After the new administrative body of Ramakrishnia Mission was formed in 1926, Saradananda completely detached himself from all activities of the Mission and took to the life of meditation and contemplation.

====Legacy====
He proved his mettle as an organiser. By the time of his death, there were many Ramakrishna Mission centres, throughout India and abroad. In addition to the regular work of the centre, there were relief works and also that of publishing the magazine Udbodhan, writing books and articles, arranging for finances, looking after the spiritual needs of the aspirants, young monks and the devotees, and also looking after the needs of the holy mother's family members. After the death of the holy mother, the women devotees found solace in his company.
Once an attendant asked him about his spiritual progress, to which he replied, Did we cut grass in Dakshineswar?, referring to the period of his association with Ramakrishna. He himself mentioned that whatever he had written in the book "Sri Ramakrishna, the great master", on spiritual experiences, were through direct realisation and not from hearsay.
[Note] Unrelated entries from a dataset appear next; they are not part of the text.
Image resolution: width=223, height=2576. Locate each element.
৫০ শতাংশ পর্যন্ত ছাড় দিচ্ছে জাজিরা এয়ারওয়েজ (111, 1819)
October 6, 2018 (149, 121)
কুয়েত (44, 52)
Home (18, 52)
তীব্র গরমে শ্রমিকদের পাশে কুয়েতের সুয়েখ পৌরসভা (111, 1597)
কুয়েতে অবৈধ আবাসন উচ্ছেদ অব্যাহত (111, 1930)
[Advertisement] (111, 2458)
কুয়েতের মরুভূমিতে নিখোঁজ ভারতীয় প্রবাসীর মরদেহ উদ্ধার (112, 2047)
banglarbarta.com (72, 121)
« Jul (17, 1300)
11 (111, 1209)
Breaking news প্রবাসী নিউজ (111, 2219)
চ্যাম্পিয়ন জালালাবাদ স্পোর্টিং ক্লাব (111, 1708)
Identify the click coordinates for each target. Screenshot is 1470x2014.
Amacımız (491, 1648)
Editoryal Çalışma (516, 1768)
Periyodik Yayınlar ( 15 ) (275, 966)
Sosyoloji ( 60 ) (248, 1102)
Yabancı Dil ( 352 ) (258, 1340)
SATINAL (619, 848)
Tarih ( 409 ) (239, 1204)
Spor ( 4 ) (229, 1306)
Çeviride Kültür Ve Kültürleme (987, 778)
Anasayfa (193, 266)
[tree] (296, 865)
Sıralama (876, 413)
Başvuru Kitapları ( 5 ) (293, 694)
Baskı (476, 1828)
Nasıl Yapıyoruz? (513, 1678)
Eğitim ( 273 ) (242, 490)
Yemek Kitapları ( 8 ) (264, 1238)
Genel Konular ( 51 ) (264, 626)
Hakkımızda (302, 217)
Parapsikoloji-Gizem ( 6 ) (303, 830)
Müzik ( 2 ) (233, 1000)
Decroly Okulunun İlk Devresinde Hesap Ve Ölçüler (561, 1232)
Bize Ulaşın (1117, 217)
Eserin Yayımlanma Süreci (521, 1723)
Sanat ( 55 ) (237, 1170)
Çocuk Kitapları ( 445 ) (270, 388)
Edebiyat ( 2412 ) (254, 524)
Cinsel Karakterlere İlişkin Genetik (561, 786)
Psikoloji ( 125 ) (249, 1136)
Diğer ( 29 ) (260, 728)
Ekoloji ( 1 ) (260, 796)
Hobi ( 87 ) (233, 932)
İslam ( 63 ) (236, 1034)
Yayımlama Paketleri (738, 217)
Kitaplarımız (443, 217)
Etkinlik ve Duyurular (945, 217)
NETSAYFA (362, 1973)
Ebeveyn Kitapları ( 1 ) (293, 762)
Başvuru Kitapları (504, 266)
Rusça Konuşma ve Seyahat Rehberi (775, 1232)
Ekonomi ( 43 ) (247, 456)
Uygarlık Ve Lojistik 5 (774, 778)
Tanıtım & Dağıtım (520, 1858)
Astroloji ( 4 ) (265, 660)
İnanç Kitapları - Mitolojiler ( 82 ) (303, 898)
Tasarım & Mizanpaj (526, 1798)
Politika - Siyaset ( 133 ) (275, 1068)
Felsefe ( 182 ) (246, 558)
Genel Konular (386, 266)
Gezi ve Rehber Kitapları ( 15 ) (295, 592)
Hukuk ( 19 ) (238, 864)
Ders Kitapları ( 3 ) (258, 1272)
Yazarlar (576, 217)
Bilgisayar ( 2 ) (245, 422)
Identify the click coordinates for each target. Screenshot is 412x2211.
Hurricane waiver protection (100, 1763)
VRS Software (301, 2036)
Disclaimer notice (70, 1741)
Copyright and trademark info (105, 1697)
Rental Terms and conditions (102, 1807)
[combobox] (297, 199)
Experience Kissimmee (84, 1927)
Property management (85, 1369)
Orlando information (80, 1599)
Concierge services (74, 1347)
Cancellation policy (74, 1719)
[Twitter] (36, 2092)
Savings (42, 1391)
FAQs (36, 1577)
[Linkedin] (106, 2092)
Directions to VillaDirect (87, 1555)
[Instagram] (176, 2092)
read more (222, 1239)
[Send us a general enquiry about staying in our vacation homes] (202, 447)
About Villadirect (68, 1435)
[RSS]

There is a building named Saradananda Bhavana at Ramakrishna Mission Ashrama, Narendrapur and a dormitory named Saradananda Dham at Ramakrishna Mission Ashrama, Deoghar, which are consecrated in his holy name.

====Quotations====
- Through selfless work the mind gets purified. And when the mind becomes pure, there arise knowledge and devotion in it.
- Whatever work stands in the way of God-realization and increases discontent is bad work. You should wholly discard it.
- The Ramakrishna Mission does not like to express any opinion, good or bad, about political discussions, for the Master did not instruct us to do anything of the kind, and Swamiji asked the Mission to keep itself aloof from such effort. That is why the Mission has been all along engaging itself in spirituality and service to humanity.
- Now-a-days there are so many religious societies, but people lose all interest in them after a few days. What is the reason for this? The reason is our words are not in accord with our thoughts. The first step in religion is to be sincere to the core.